(PASSAGE PROVIDED)

┄┄┄┄┄┄

The univariate analysis discussed above has shown that ESCORE is able to capture both accruals and real EM. However, the univariate analysis suffers from possible problems of omitted variables. Particularly, in selecting the individual signals to include in the ESCORE, we deliberately select only those which could be easily constructed using financial statement information. Hence, some dimensions of the context of earnings management may have been omitted, most notably compensation and corporate governance. It has been shown that larger and more independent boards, and especially the audit committees, play a more effective monitoring role and hence constrain earnings management (e.g. Beasley 1996; Dechow et al. 1996; Klein 2002; Xie et al. 2003; Peasnell et al. 2005). With regards to compensation, the existing evidence generally suggests that where managers’ compensation package is linked to performance, they would have stronger motives to inflate earnings (e.g. Dechow and Sloan 1991; Holthausen et al. 1995; Guidry et al. 1999; Bergstresser and Philippon 2006; Burns and Kedia 2006; Efendi et al. 2007). It is important to determine if ESCORE is still related to other measures of earnings management after controlling for these omitted variables and the incremental magnitude of such relationship. In this section, we control for these omitted variables by considering the size of the board, audit committees, the independence of the boards, and the performance-linked components of executives’ compensation packages. In particular, we first estimate the following regressions:

$$\begin{aligned} AEM_{i,t} = &\, \alpha + \beta_{1} BOSIZE_{i,t} + \beta_{2} BOIND_{i,t} + \beta_{3} AUSIZE_{i,t} \\ & + \beta_{4} DUALITY_{i,t} + \beta_{5} PLCOM_{i,t} + \beta_{6} ESCORE_{i,t} \\ & + Year Fixed Effects + Industry Fixed Effects + \varepsilon \\ \end{aligned}$$
(5)

where AEM is replaced in each regression by ADAC, ADWAC, ADCF, ADPROD, ADDISEXP, ATOTALRM; BOSIZE is the number of board directors; BOIND is the percentage of non-executive directors on board to proxy for board independence; AUSIZE is the number of directors on the audit committee (equals to zero if a firm does not have an audit committee); DUALITY is a dummy which is zero if a firm’s CEO is also the chairman; PLCOM is the average performance-linked compensation of all executive directors scaled by sales, where performance-linked compensation is defined as the total of bonus, shares, options and other long-term incentive pay awarded during the year.

In a similar fashion, we also estimate the following logistic regressions of the indicators of aggressive earnings management on ESCORE and the above-mentioned control variables:

$$\begin{aligned} Logit(HEM_{i,t} ) = &\, \alpha + \beta_{1} BOSIZE_{i,t} + \beta_{2} BOIND_{i,t} + \beta_{3} AUSIZE_{i,t} + \beta_{4} DUALITY_{i,t} \\ & + \beta_{5} PLCOM_{i,t} + \beta_{6} ESCORE_{i,t} + Year Fixed Effects \\ & + Industry Fixed Effects + \varepsilon \\ \end{aligned}$$
(6)

where HEM is replaced in each regression by HDAC, HDWAC, HDCF, HDPROD, HDDISEXP, and HTOTALRM.

┄┄┄┄┄┄

(DATA EXCERPTS)

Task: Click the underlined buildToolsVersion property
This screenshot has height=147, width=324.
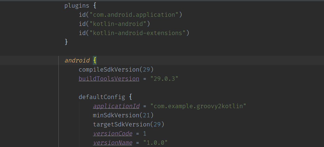Action: [109, 78]
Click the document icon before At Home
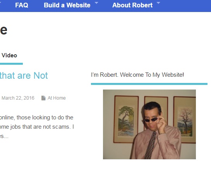Viewport: 211px width, 169px height. (x=43, y=98)
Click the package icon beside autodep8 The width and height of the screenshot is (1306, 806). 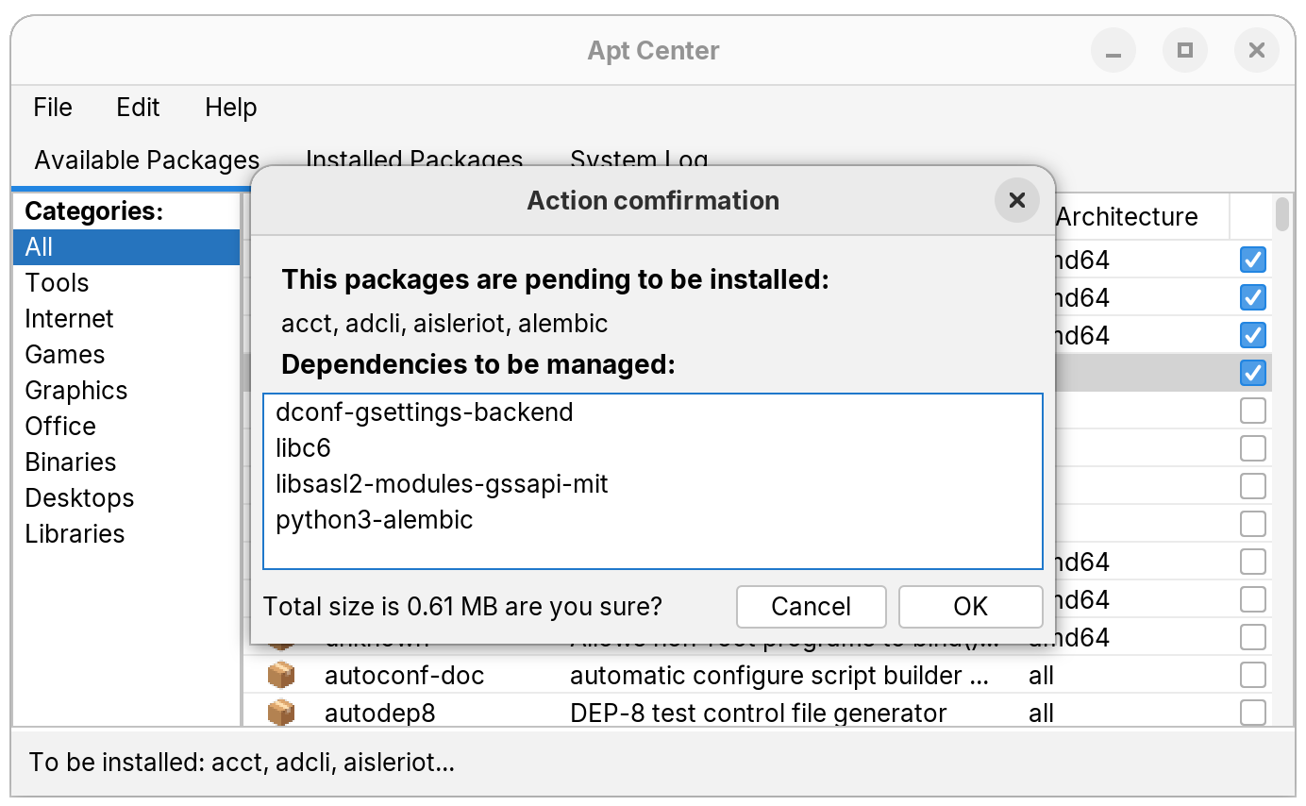pyautogui.click(x=280, y=713)
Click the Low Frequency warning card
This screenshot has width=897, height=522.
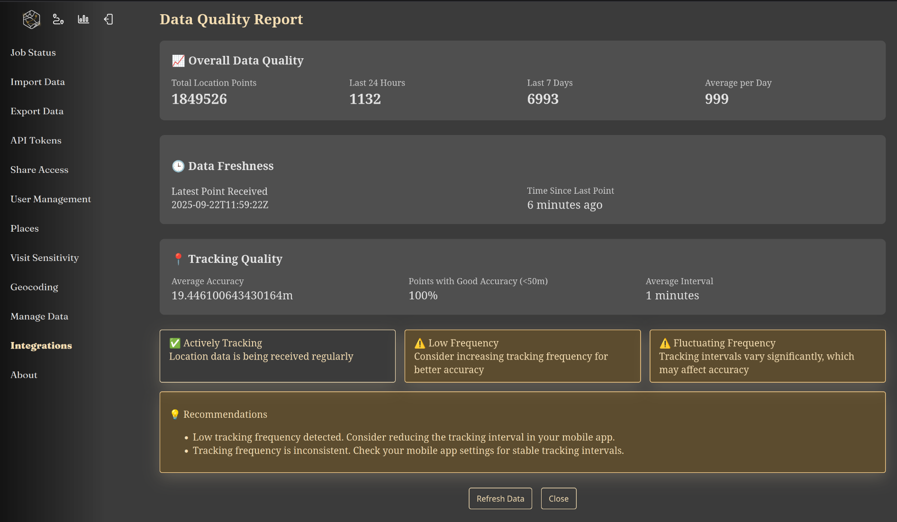coord(522,356)
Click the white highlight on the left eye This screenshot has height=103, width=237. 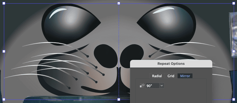point(58,12)
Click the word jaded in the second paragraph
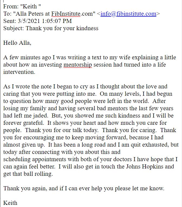Screen dimensions: 182x207 click(x=41, y=116)
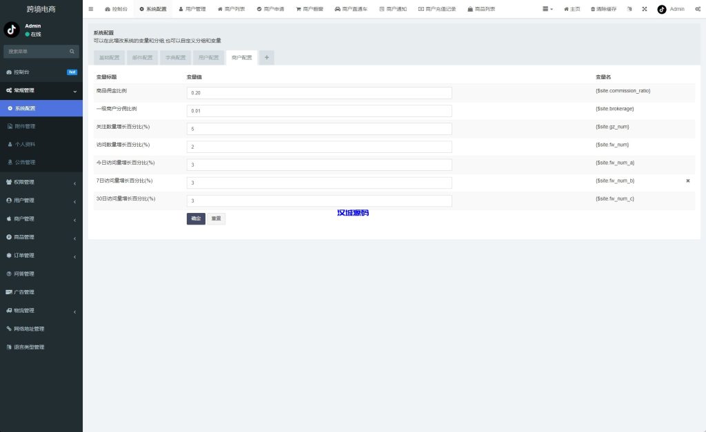Open the settings cogs icon at far right

[x=696, y=9]
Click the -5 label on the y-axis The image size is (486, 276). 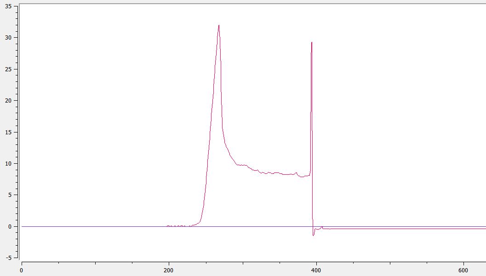9,258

┄┄┄┄┄┄

(SET PROBLEM A)
Turn the paragraph of the earnings management passage that begins "where AEM is replaced" into a bulleted list of its variables and their definitions.
(SET PROBLEM B)
Write the next part of the earnings management passage, picking up after its final sentence.
The records are separate from the earnings management passage.

(WRITTEN REPLY A)
- AEM: replaced in each regression by ADAC, ADWAC, ADCF, ADPROD, ADDISEXP, and ATOTALRM.
- BOSIZE: the number of board directors.
- BOIND: the percentage of non-executive directors on the board, a proxy for board independence.
- AUSIZE: the number of directors on the audit committee; zero if a firm has no audit committee.
- DUALITY: a dummy that is zero if a firm's CEO is also the chairman.
- PLCOM: the average performance-linked compensation of all executive directors, scaled by sales. Performance-linked compensation is the total of bonus, shares, options, and other long-term incentive pay awarded during the year.

(WRITTEN REPLY B)
The following procedure is followed to prepare the sample for the above multivariate regressions, which is a subsample of the main sample. First, we restrict the sample to the period from 2005 to 2011 only because going further backwards would make manual collection of data on compensation and corporate governance very difficult as firm’s annual reports are no longer available online. Second, for all firm-years which remain in the main sample, we manually acquire data on corporate governance and compensation (as described above) from Bloomberg. Third, those firm years which do not have the additional data from Bloomberg, we retrieve their annual reports from Key Note platform and manually collect the relevant data. Finally, those which still have missing data after the above steps, are excluded from the subsample for multivariate regression. This procedure yields a subsample of 2059 observations, smaller than the main sample due to the constraint over availability of corporate governance and compensation data, but still large enough for statistical inferences. All continuous variables are winsorised at the 1st and 99th percentiles to mitigate the influence of outliers.

Table 6 presents the results of the multivariate regression test. The control variables generally have the predicted signs, i.e. measures of earnings management are negatively (positively) related to BOSIZE, BOIND and AUSIZE (DUALITY and PLCOM, respectively). The main focus is on ESCORE, which is shown to be significantly positively related to all measures of earnings management. After controlling for compensation and corporate governance, one unit increase of ESCORE results in an increase of 1.24% (2.54%) in ADAC (ATOTALRM), which is statistically significant at 1% level. Similar conclusions about the positive relationship between ESCORE and the indicators of aggressive earnings management could be drawn by looking at the results reported in Panel B of Table 6 with the coefficient on ESCORE being positive and significant across all regressions (except only for the coefficient of HDDISEXP on ESCORE). The evidence reinforces our earlier conclusion that ESCORE, although estimated differently from those of Beneish (1997, 1999) and Dechow et al. (2011), is still consistent with other traditional measures of earnings management.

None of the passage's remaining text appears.